Thursday, July 3, 2014

What can Cyril Ramaphosa add to the ethnic debate in Sri Lanka?

Cyril Ramaphosa is a potential Presidential candidate and is likely to become the next President of South Africa. The government has therefore agreed to permit his visit and appear civil to Cyril, despite the protestations of their Coalition partners, the JHU and NFF. Further we may need south Africa's help in the international sphere and do not wish to upset a few friends we have, as Jacob Zuma is a fellow despot in a smaller scale!

Of course the noise made by both of them far outweigh their electoral importance, and as such our Media should be castigated for even reporting what Warnasighe for the JHU says or what Weerawansa pontificates as that is totally irrelevant to the debate.

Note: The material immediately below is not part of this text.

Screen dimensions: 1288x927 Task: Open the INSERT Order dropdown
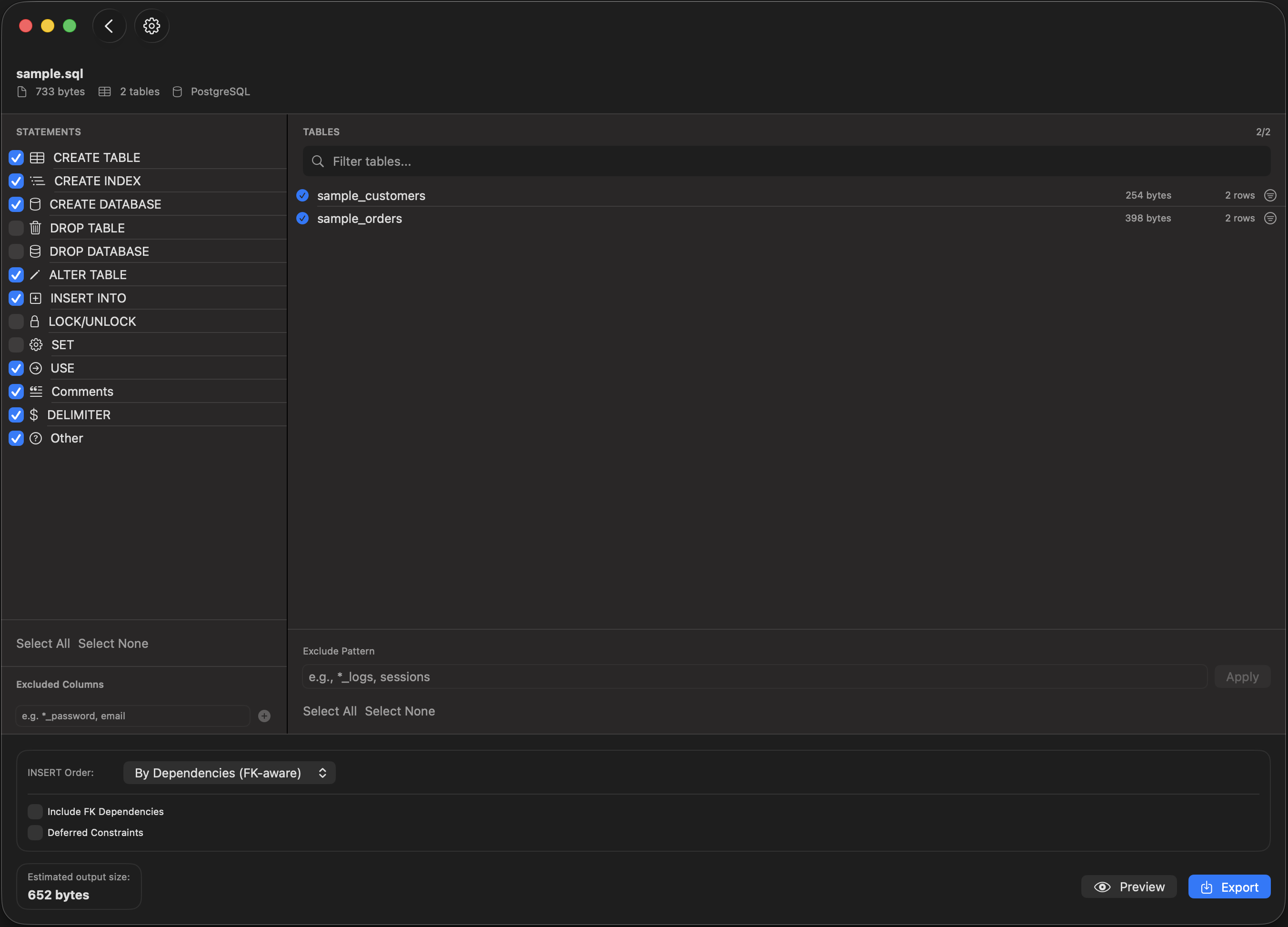pyautogui.click(x=229, y=773)
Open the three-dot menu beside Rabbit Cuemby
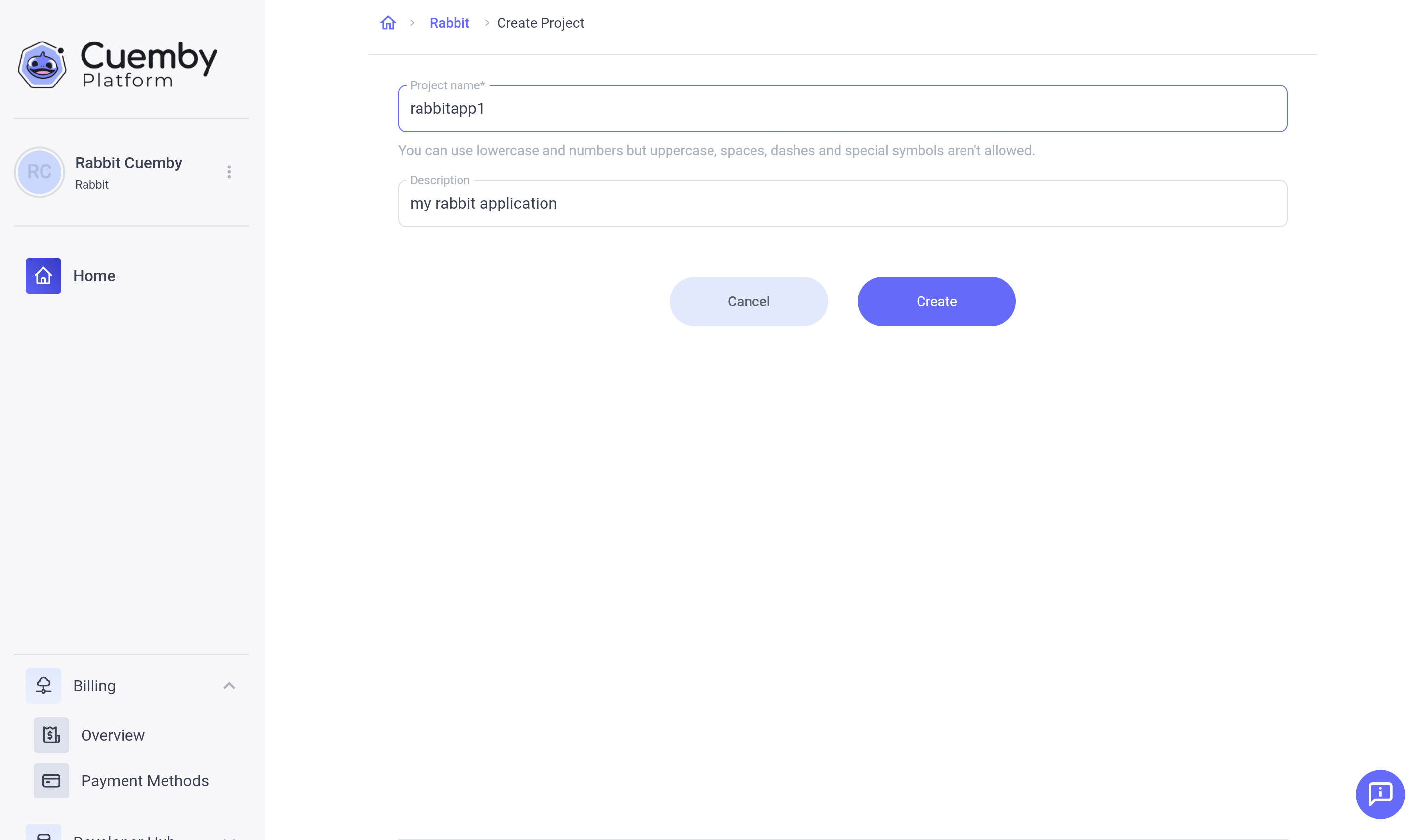Viewport: 1421px width, 840px height. tap(229, 172)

The visit is for the administration to fool the South Africans, and what is the bet he will leave with a lot of nice things to say about MR and his Govt. as they will say everything Cyril wants to hear and as is quite usual do quite the opposite. This is a tried and tested drama as it relates to foreign visitors coming to Sri Lanka to give their two cents on the impasse that is Sri Lanka. The ball is in the Govt. court to solve the problem and they can if they so wish, but they have NO INTENTION of doing so as they believe it is better electorally not to solve it for their longevity.

When we have a Govt. in power that is NOT concerned about the people who live in it what can we say that will help the state of play other than to quickly get rid of this Govt. Sadly we are not powerful enough to do so, and at present the people of Sri Lanka are completely under the spell of lies perpetuated by the Govt.

Being held hostage to this drama is not in the best interests of this country, but ALL SRI LANKANS are hostages here.

Let us hope that Cyril will be able to use his charm, that he used so eloquently in the negotiations to ensure that were able to end apartheid on our stubborn leaders to be less stubborn and sort out a very simple problem even when one looks at the ongoing problems South Africa faces today. We should be in a position to advise South Africa and not the reverse.  

As long as we have these despots in power it is likely to be a long haul to be free from international interference. It is ironic that the man who says that they can solve their own problems will have to deal with international outcry until he leaves office, and then all problems will be solved. So he is the cause of international interference. He will not understand, but let us hope that the people will sooner rather than later.